# SOURCE DOCUMENT
In untreated MCF7 breast cancer cells, the structure of the actin fibers was evident, with clear projections from the membrane to the nuclei. With simvastatin, this structure was gradually lost and the fiber bundles were less evident. The addition of cytochalasin induced a complete loss of the fiber conformation, and the actin appeared fragmented in the cytoplasm (Fig. 2A).

These results suggest that simvastatin induces cytoskeletal conformational changes, presumably related to the loss of post-translational modification of proteins involved in actin cytoskeleton formation, such as RhoA, Cd42 or ROCK GTPases. These proteins, to be functionally active, must be prenylated or geranylated, and simvastatin specifically inhibits these modifications.

Simvastatin induces changes in the localization of stemness-related proteins

The expression of the selected stemness-related proteins was studied by immunofluorescence analysis following simvastatin treatment.

# EXTRACTED RECORDS
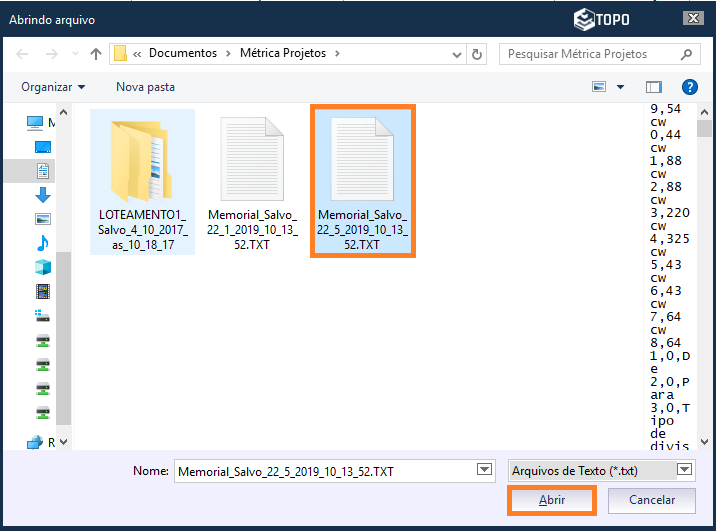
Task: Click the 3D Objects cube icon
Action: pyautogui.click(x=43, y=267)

...

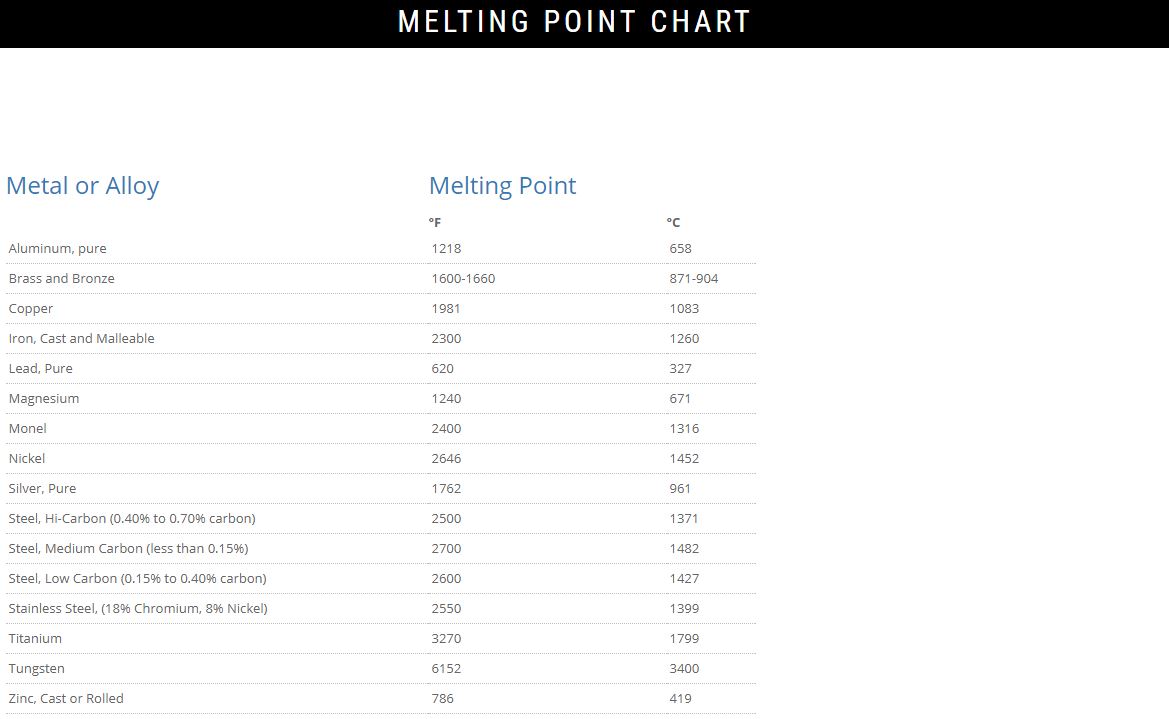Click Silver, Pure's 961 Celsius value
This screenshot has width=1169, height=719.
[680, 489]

---

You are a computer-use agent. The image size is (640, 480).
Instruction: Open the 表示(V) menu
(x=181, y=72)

# PROBLEM SET
1. Quote the simvastatin passage starting at "Simvastatin induces changes" and ending at "following simvastatin treatment.".
2. Answer these questions from the simvastatin passage:
(a) Which breast cancer cells were examined?
(b) What happened to the actin after cytochalasin was added?
(c) What analysis was used to study the expression of the stemness-related proteins?
3. Proceed with the simvastatin passage from where it stops.
The records are separate material and are not part of the simvastatin passage.

# ANSWERS TO THE EXERCISE
1.
Simvastatin induces changes in the localization of stemness-related proteins

The expression of the selected stemness-related proteins was studied by immunofluorescence analysis following simvastatin treatment.

2.
(a) MCF7 breast cancer cells.
(b) The fiber conformation was completely lost, and the actin appeared fragmented in the cytoplasm.
(c) Immunofluorescence analysis.

3.
As shown in Fig. 2B, stronger expression of the stemness-related proteins was observed in the NTERA-2 cells and, specifically in this cell population, the changes in the stemness protein localization in the presence of simvastatin were more clearly observable. In untreated NTERA-2 cells, the expression of Oct4 was very strong, and the protein was localized only in the nuclei. Simvastatin treatments significantly reduced the Oct4 protein expression in the nuclei (Fig. 2B). Similar results were obtained with Sox2: the expression of the protein was very strong, with the protein concentrated principally in the nuclei, and the simvastatin treatment induced an evident decrease in the expression of Sox2, with only a minority of nuclei showing expression of the protein. Similarly, the expression of Nanog was evident in the nuclei in untreated cells; by contrast, in cells treated with simvastatin, the protein expression was strongly reduced and almost disappeared from the nuclei (Fig. 2B).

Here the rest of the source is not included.